Retype the material below line for line, keeping every character unchanged.

[Collected data entries]

━━━━

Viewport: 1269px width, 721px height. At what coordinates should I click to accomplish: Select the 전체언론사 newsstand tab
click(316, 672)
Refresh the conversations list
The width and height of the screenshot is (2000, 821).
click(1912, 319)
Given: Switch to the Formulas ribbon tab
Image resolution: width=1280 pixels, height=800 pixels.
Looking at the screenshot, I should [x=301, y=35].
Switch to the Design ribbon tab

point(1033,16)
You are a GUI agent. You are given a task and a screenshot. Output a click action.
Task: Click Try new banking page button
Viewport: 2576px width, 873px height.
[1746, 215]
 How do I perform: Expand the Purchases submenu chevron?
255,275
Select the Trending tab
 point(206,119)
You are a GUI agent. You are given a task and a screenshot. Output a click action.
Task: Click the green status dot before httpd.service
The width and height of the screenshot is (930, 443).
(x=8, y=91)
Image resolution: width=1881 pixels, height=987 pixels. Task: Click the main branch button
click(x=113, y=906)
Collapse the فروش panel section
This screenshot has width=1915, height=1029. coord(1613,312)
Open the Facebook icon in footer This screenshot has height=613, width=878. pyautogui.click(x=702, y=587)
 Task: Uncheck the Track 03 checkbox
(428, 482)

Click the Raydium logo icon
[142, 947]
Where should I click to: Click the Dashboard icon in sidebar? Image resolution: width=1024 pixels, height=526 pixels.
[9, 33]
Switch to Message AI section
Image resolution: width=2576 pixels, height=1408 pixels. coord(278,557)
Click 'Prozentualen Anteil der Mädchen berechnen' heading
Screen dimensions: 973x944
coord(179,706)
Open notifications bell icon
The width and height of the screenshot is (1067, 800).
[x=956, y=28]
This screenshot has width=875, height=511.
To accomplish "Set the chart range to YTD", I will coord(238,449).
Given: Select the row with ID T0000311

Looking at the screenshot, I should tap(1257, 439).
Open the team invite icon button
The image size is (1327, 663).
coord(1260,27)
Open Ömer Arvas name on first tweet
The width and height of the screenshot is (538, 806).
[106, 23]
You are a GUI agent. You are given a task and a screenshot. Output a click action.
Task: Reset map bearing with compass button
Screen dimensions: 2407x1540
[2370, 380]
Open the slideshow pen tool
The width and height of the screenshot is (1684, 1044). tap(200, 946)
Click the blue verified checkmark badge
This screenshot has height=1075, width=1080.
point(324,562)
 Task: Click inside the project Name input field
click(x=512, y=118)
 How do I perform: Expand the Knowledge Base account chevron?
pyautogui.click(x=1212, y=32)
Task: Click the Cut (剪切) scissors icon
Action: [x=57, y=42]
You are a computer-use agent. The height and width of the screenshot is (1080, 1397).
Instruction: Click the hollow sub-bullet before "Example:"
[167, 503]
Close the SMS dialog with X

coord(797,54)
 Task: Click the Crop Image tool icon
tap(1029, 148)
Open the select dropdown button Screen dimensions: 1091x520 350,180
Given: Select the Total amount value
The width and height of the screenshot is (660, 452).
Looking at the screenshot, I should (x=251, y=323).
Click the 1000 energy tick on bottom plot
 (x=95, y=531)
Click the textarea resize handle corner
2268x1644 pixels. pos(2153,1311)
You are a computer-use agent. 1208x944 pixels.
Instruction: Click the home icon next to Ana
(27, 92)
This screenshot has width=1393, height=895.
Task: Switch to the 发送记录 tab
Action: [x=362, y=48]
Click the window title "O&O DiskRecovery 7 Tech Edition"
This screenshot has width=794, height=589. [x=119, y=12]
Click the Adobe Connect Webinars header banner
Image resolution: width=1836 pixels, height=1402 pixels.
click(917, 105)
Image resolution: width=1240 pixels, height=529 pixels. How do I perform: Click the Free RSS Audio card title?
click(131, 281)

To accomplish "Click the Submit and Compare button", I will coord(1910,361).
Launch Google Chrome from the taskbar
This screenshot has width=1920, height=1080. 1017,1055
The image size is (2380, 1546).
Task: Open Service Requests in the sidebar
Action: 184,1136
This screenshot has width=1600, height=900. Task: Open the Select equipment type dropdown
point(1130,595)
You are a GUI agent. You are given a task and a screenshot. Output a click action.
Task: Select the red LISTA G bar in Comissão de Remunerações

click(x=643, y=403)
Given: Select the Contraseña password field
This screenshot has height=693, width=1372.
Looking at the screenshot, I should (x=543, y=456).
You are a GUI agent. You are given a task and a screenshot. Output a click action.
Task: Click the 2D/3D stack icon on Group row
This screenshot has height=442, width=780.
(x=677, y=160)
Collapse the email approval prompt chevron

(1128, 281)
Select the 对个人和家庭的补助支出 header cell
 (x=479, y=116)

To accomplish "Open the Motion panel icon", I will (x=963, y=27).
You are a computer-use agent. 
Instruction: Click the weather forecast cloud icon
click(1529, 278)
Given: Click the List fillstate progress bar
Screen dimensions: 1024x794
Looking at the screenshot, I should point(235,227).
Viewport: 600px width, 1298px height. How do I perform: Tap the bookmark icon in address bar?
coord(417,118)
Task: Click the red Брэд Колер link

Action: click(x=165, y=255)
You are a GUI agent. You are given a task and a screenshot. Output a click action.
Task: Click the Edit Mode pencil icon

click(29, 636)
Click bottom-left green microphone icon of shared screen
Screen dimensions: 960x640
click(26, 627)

━━━━

**Finished answer**
Viewport: 1269px width, 721px height. At what coordinates should I click to accomplish: Select the 전체언론사 newsstand tab
click(316, 672)
Refresh the conversations list
The width and height of the screenshot is (2000, 821).
click(1912, 319)
Given: Switch to the Formulas ribbon tab
Image resolution: width=1280 pixels, height=800 pixels.
Looking at the screenshot, I should [x=301, y=35].
Switch to the Design ribbon tab

point(1033,16)
You are a GUI agent. You are given a task and a screenshot. Output a click action.
Task: Click Try new banking page button
Viewport: 2576px width, 873px height.
[1746, 215]
 How do I perform: Expand the Purchases submenu chevron?
255,275
Select the Trending tab
 point(206,119)
You are a GUI agent. You are given a task and a screenshot. Output a click action.
Task: Click the green status dot before httpd.service
The width and height of the screenshot is (930, 443).
(x=8, y=91)
Image resolution: width=1881 pixels, height=987 pixels. Task: Click the main branch button
click(x=113, y=906)
Collapse the فروش panel section
This screenshot has width=1915, height=1029. coord(1613,312)
Open the Facebook icon in footer This screenshot has height=613, width=878. pyautogui.click(x=702, y=587)
 Task: Uncheck the Track 03 checkbox
(428, 482)

Click the Raydium logo icon
[142, 947]
Where should I click to: Click the Dashboard icon in sidebar? Image resolution: width=1024 pixels, height=526 pixels.
[9, 33]
Switch to Message AI section
Image resolution: width=2576 pixels, height=1408 pixels. coord(278,557)
Click 'Prozentualen Anteil der Mädchen berechnen' heading
Screen dimensions: 973x944
coord(179,706)
Open notifications bell icon
The width and height of the screenshot is (1067, 800).
[x=956, y=28]
This screenshot has width=875, height=511.
To accomplish "Set the chart range to YTD", I will coord(238,449).
Given: Select the row with ID T0000311

Looking at the screenshot, I should tap(1257, 439).
Open the team invite icon button
The image size is (1327, 663).
coord(1260,27)
Open Ömer Arvas name on first tweet
The width and height of the screenshot is (538, 806).
[106, 23]
You are a GUI agent. You are given a task and a screenshot. Output a click action.
Task: Reset map bearing with compass button
Screen dimensions: 2407x1540
[2370, 380]
Open the slideshow pen tool
The width and height of the screenshot is (1684, 1044). tap(200, 946)
Click the blue verified checkmark badge
This screenshot has height=1075, width=1080.
point(324,562)
 Task: Click inside the project Name input field
click(x=512, y=118)
 How do I perform: Expand the Knowledge Base account chevron?
pyautogui.click(x=1212, y=32)
Task: Click the Cut (剪切) scissors icon
Action: [x=57, y=42]
You are a computer-use agent. The height and width of the screenshot is (1080, 1397).
Instruction: Click the hollow sub-bullet before "Example:"
[167, 503]
Close the SMS dialog with X

coord(797,54)
 Task: Click the Crop Image tool icon
tap(1029, 148)
Open the select dropdown button Screen dimensions: 1091x520 350,180
Given: Select the Total amount value
The width and height of the screenshot is (660, 452).
Looking at the screenshot, I should (x=251, y=323).
Click the 1000 energy tick on bottom plot
 (x=95, y=531)
Click the textarea resize handle corner
2268x1644 pixels. pos(2153,1311)
You are a computer-use agent. 1208x944 pixels.
Instruction: Click the home icon next to Ana
(27, 92)
This screenshot has width=1393, height=895.
Task: Switch to the 发送记录 tab
Action: [x=362, y=48]
Click the window title "O&O DiskRecovery 7 Tech Edition"
This screenshot has width=794, height=589. [x=119, y=12]
Click the Adobe Connect Webinars header banner
Image resolution: width=1836 pixels, height=1402 pixels.
click(917, 105)
Image resolution: width=1240 pixels, height=529 pixels. How do I perform: Click the Free RSS Audio card title?
click(131, 281)

To accomplish "Click the Submit and Compare button", I will coord(1910,361).
Launch Google Chrome from the taskbar
This screenshot has width=1920, height=1080. 1017,1055
The image size is (2380, 1546).
Task: Open Service Requests in the sidebar
Action: 184,1136
This screenshot has width=1600, height=900. Task: Open the Select equipment type dropdown
point(1130,595)
You are a GUI agent. You are given a task and a screenshot. Output a click action.
Task: Select the red LISTA G bar in Comissão de Remunerações

click(x=643, y=403)
Given: Select the Contraseña password field
This screenshot has height=693, width=1372.
Looking at the screenshot, I should (x=543, y=456).
You are a GUI agent. You are given a task and a screenshot. Output a click action.
Task: Click the 2D/3D stack icon on Group row
This screenshot has height=442, width=780.
(x=677, y=160)
Collapse the email approval prompt chevron

(1128, 281)
Select the 对个人和家庭的补助支出 header cell
 (x=479, y=116)

To accomplish "Open the Motion panel icon", I will (x=963, y=27).
You are a computer-use agent. 
Instruction: Click the weather forecast cloud icon
click(1529, 278)
Given: Click the List fillstate progress bar
Screen dimensions: 1024x794
Looking at the screenshot, I should point(235,227).
Viewport: 600px width, 1298px height. How do I perform: Tap the bookmark icon in address bar?
coord(417,118)
Task: Click the red Брэд Колер link

Action: click(x=165, y=255)
You are a GUI agent. You are given a task and a screenshot. Output a click action.
Task: Click the Edit Mode pencil icon

click(29, 636)
Click bottom-left green microphone icon of shared screen
Screen dimensions: 960x640
click(26, 627)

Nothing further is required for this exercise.